Pink sandstone
India, Madhya Pradesh -Khajurāho
Circa 11th century
H. 71cm



The Apsarāḥ are the celestial dancers in Indra’s paradise. Their name means “moving in water”, in celestial vapor. While the Yakṣinī move in vegetation, the Apsarāḥ move in the atmosphere. Consequently, their bodies are not constructed of the gross substances of earth like flesh and bone, but of the attributes of air, so that they bend, stretch, leap and run. They belong to the Āvaraṇa-devatā, i.e. the surrounding deities of a principal figure, who appear sculpted on the walls of Hindu temples, their bodies supported by their immanent breath.

The Apsarāḥ shown here gracefully raises her right arm to carry an ornament to her head. The left hand, broken off, was most likely holding a mirror. In the tantric context of the 8th to 12th century period to which the sculpture belongs, the Apsarāḥ are considered the embodiment of the Great Śakti, the primordial power and substance of the world. As Śakti, they could be “mirror women”, and depicted as here, holding a mirror in their hand. The reflection of the face in the mirror is nothing in itself if separated from the face of the God or the Light of Bliss.

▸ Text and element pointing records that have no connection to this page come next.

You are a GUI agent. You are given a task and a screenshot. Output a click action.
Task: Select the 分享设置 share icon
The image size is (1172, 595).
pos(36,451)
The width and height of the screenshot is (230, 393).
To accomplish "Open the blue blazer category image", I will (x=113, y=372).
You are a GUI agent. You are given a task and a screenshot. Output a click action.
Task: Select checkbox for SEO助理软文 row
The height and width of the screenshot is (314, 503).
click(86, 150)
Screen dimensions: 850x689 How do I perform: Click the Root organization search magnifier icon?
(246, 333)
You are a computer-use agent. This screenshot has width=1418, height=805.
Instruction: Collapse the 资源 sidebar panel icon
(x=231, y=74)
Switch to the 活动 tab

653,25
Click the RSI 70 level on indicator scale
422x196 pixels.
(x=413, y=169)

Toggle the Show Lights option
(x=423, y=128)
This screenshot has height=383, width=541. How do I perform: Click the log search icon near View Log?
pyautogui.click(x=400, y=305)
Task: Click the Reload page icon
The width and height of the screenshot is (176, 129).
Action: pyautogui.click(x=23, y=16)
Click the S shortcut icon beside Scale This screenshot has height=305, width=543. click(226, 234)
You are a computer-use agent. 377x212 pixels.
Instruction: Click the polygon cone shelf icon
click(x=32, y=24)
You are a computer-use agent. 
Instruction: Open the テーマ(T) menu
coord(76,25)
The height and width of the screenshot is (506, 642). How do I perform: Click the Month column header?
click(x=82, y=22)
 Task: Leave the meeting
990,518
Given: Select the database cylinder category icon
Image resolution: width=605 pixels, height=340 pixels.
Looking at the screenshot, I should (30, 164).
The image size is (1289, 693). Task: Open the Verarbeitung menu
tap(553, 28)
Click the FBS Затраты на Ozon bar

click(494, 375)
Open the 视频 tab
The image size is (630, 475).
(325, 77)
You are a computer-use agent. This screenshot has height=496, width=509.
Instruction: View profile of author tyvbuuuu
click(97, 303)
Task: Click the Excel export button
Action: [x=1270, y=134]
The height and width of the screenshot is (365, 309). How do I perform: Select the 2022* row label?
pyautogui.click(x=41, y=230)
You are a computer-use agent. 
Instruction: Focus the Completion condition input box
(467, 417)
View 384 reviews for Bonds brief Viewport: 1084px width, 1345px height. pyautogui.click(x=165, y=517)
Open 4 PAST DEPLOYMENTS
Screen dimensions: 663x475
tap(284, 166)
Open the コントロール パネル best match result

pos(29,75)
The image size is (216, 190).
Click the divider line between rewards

The abdomen has been sculpted with excellent, delicate realism. The curve of the hip dominates the lines of this obviously youthful body and is balanced by the counter-curve of the right arm, creating an “S” that glides sinuously across the body from the tip of the right hand to the right foot, producing a graceful, seductive and self-indulgent posture. Most probably, the sculpture belonged to one of the Khajurāho temples, built during the short-lived Chandela dynasty (10th-11th century), famous the world over for the erotic sculptures on their facades.

Provenance: Private collection, Barcelona, since the 1970s.